Kebch Al Aîd


Conçu depuis des années par le club social de l'EHTP, le projet Kebch Al Aîd émane de la nécessité de rendre chair à toutes ces valeurs de solidarité et d'entraide sociale, et ce pendant des fêtes religieuses de grande ampleur : il s'agit ici de Aîd Al Adha.

Cette fête que les musulmans célèbrent au dixième jour du mois arabe Dou-Al-Hijja, et dont l'origine remonte au juste fait historique où le prophète Ibrahim reçut l'ordre divin de mettre fin à la vie de son fils Ismaîl en l'égorgeant. Au moment de l'égorgement, la vertu de Dieu voulait que l'Animal substitue à l'Humain. L'âme  du  prophète Ismail  remonta les Sept Cieux vers le paradis où elle demeurera, éternellement. Ce fût le sacrifice pour le Grand Créateur originaire de cette fête religieuse dans la tradition musulmane.

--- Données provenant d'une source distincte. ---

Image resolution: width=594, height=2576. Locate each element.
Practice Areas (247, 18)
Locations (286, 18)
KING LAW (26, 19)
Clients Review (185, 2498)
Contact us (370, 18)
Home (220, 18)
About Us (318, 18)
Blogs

Et comme il n'y a pas  de fête sans sacrifices, toujours est-il que l'amour que nous éprouvons pour notre Prophète Mohammed ne pouvant se manifester qu'en suivant sa Sûnna, oblige l'achat d'un animal à sacrifier. Qu'il soit vache ou taureau, chèvre ou mouton, (assujetties aux normes conventionnelles musulmanes), chacun détermine le choix de l'offrande selon  ses moyens, car tous ces animaux abattus seront investis dans un but plus noble, celui de satisfaire le Grand Seigneur. La situation se complique quant aux familles déshéritées, ou même de classe moyenne écrasées sous le poids des obligations quotidiennes de la vie. C'est là où intervient le Club Social de l'EHTP par l'action de les munir d'un animal à sacrifier, semant d'une part  joie et amour dans les esprits des petits et des grands, et perfectionnant de l'autre cette pratique religieuse. Toutefois, le projet Aîd Al Adha ne se restreint pas au geste donateur par lequel  plusieurs  moutons sont distribués aux familles les plus nécessiteuses. Renouer les fils de fraternité et de solidarité entre les musulmans, renforcer  l'altruisme au dépens de l'égoïsme, et remplir les brèches de défaillances pouvant menacer la stabilité de ce mécanisme corporel auquel le Prophète Mohammed nous compare : " مثل المؤمنين فى توادهم وتراحمهم وتعاطفهم كمثل الجسد الواحد اذا اشتكى منه عضو تداعى له سائر الأعضاء بالسهر والحمى " Il n'a guère été suffisant de servir Dieu, sans pour autant se battre pour que nos confrères s'assujettissent aux mêmes ordres divins, car l'Islam n'est pas une notion d'individualisme, mais favorise au contraire tout acte de générosité, de bonté, et surtout d'humanité.